Una compleja sensación, pues, me paralizaba y embriagaba a la vez: una mezcla de miedo y ansiedad, de náusea y de sensualidad. Y cuando por fin pude abrir mis ojos vi que estaba desnuda ante mí, y de su cuerpo parecía irradiar un fluido eléctrico que llegaba hasta mi cuerpo y despertaba mi lujuria.
¿Y cómo y mediante qué medios aquella mujer podía ser el Castigo que, desde épocas inmemoriales, la Secta Sagrada había imaginado, sádicamente preparado, y ahora lanzaba contra mí? Con pavor, y a la vez con esperanza que debería llamar negra (la esperanza que ha de existir en el Infierno), vi cómo aquella serpiente se disponía a acostarse conmigo. En la oscuridad de las noches tropicales había visto desprenderse de la punta de los mástiles la espectral electricidad de los fuegos de San Telmo; así veía ahora cómo aquella fluorescencia magnética que irradiaba la habitación se desprendía de la punta de sus dedos, de sus cabellos, de sus pestañas, de las vibrantes puntas de sus pechos: anhelosos como brújulas de cálida carne ante la cercanía del poderoso imán que los había atraído a través de territorios oscuros y delirantes.
¡Serpiente Negra poseída por los demonios y sin embargo dotada de alguna sagrada sabiduría!
Inmóvil, quieto como un pájaro bajo la mirada paralizadora, veía cómo se acercaba lenta y voluptuosamente.

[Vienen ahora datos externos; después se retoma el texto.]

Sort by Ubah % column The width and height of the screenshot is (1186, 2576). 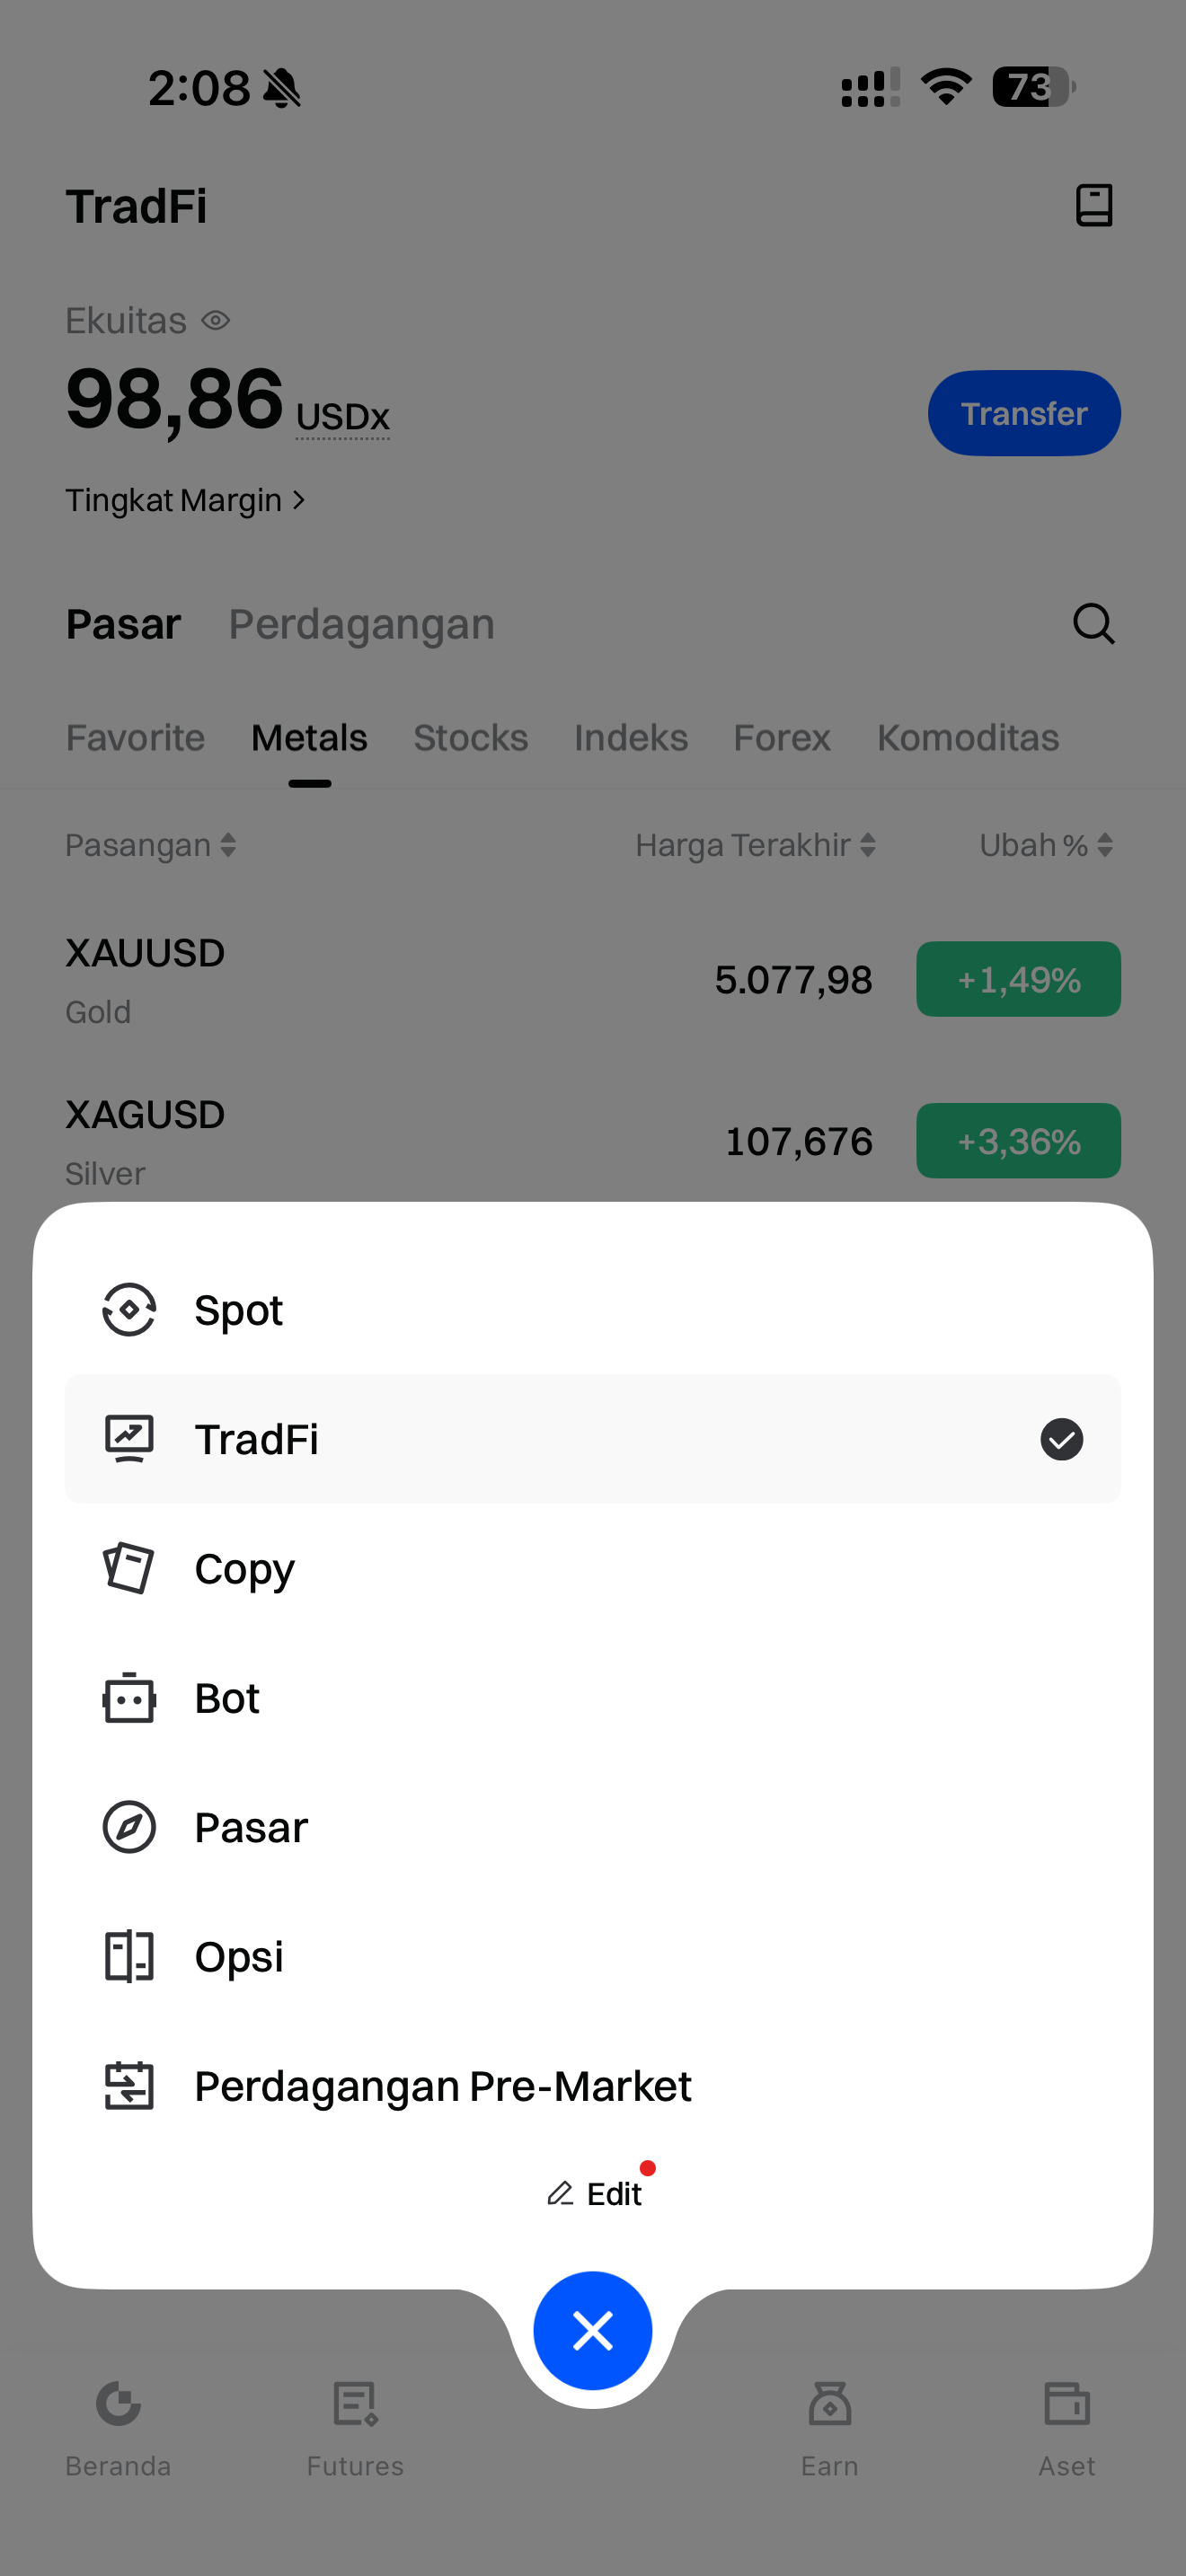tap(1045, 846)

Y cuando por fin sus dedos tocaron mi piel, fue como la descarga eléctrica de la Gran Raya Negra que habita en los fondos submarinos.

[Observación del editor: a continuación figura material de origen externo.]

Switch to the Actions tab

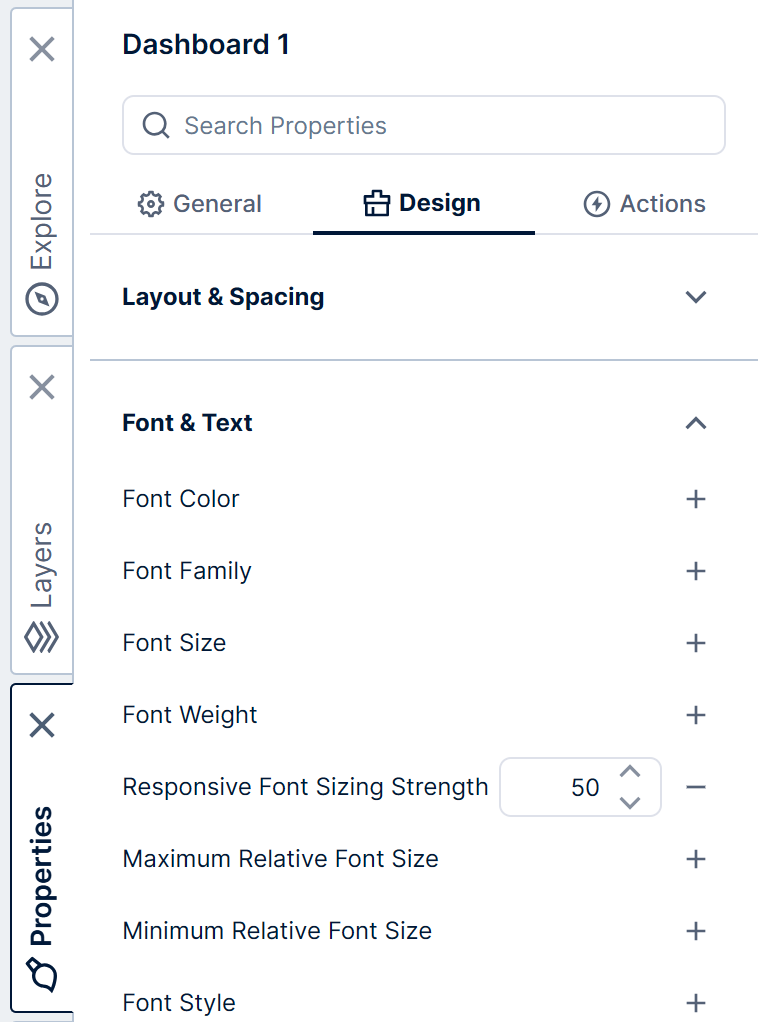click(660, 203)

Un poderoso relámpago me deslumbró y por un instante tuve la vertiginosa y ahora inequívoca revelación: ¡ERA ELLA! En aquel instante fugaz mi mente era un torbellino, pero ahora, mientras espero la muerte medito sobre el misterio de aquella encarnación, quizá semejante al que convocado por un deseo imperioso se apodera del cuerpo de una médium; con la diferencia de que no sólo el espíritu sino el propio cuerpo adquiría los caracteres invocados. Y también pienso si era mi oscura e indeliberada voluntad la que pacientemente había suscitado aquella encarnación que la Ciega perversamente me facilitaba o si la Ciega y todo aquel Universo de Ciegos, al que ella pertenecía era, al revés, una formidable organización a mi servicio, para mi voluptuosidad, mi pasión y finalmente mi castigo.